Eppure, il contesto potrebbe offrire qualche appiglio. Il San Nicola, nelle ultime settimane, è tornato a essere un fattore: tre vittorie nelle ultime quattro gare interne rappresentano un segnale incoraggiante, soprattutto sul piano emotivo. In una partita del genere, l’energia dello stadio può incidere, spingendo il Bari a restare dentro la gara anche nei momenti più difficili. Anche perché i tifosi biancorossi faranno la loro parte, pronti a trascinare la squadra e a sostenerla nella corsa verso una vittoria fondamentale per la permanenza.

Sul piano delle scelte, Longo dovrà fare a meno dello squalificato Dorval, ma ritrova tra i pali Cerofolini, rientro tutt’altro che secondario per equilibrio e sicurezza tra i pali. Servirà però una prestazione collettiva diversa, più solida e soprattutto più efficace negli ultimi metri, per provare a impensierire una squadra strutturata come il Venezia.

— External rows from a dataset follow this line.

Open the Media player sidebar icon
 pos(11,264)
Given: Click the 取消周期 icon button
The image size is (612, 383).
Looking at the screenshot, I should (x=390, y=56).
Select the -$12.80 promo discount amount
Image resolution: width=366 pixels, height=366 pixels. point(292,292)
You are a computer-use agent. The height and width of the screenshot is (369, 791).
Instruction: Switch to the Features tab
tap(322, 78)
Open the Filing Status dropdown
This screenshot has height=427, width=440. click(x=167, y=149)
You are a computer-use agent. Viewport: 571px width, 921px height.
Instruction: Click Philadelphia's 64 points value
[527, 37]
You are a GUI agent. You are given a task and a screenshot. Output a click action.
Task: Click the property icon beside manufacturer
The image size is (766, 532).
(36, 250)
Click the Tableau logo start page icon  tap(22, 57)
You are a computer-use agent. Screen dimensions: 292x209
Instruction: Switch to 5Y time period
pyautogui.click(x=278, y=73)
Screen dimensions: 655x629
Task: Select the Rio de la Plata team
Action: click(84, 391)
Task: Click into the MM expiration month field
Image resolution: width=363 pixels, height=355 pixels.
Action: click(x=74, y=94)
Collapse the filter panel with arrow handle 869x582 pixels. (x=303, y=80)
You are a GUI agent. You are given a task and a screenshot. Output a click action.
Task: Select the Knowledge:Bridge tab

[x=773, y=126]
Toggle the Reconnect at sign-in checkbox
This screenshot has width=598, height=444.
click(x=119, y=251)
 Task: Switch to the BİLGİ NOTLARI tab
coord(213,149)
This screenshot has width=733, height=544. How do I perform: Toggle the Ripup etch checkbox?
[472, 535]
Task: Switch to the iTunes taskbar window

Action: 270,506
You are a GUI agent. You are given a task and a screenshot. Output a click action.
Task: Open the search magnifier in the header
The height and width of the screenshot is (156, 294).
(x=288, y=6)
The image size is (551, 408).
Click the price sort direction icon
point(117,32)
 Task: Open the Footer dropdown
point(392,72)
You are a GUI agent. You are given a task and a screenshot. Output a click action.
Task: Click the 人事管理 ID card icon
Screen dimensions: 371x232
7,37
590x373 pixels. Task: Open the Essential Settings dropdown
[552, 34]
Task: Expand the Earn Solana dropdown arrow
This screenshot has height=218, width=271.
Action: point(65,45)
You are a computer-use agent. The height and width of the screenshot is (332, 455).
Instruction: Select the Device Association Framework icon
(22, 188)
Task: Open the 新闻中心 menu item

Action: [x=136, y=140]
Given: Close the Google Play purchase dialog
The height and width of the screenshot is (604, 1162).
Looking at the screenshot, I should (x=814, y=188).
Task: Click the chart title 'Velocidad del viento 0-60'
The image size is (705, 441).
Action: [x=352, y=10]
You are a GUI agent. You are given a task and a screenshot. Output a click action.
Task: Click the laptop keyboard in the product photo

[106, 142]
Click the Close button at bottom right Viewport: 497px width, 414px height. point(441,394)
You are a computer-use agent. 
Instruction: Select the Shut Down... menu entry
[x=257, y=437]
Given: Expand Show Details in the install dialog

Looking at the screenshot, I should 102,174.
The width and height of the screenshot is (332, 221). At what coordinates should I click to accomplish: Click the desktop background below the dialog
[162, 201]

Non mancano poi gli intrecci “emotivi”, con gli ex che - come spesso accade - tornano a incrociare il proprio passato. Tra gli ospiti del San Nicola ci sarà Lella, barese di Santeramo e cresciuto nel vivaio biancorosso, protagonista lo scorso anno con il Bari, prima del ritorno al Venezia dove in questa stagione ha trovato meno spazio, chiuso da una forte concorrenza. Ma non è l’unico filo tra le due squadre. Anche Gytkjaer ritroverà il suo passato: proprio in laguna aveva vissuto una stagione da protagonista, culminata con il gol decisivo nella finale playoff contro la Cremonese. Oggi, però, il suo ruolo è cambiato, con un impiego ridotto e un peso decisamente inferiore.

In una gara così, l’aspetto mentale rischia di fare la differenza quanto quello tecnico. Il Venezia arriva con entusiasmo e certezze, il Bari con l’urgenza e il peso della classifica. Due spinte opposte che si incrociano in novanta minuti in cui ai biancorossi non sarà più concesso sbagliare.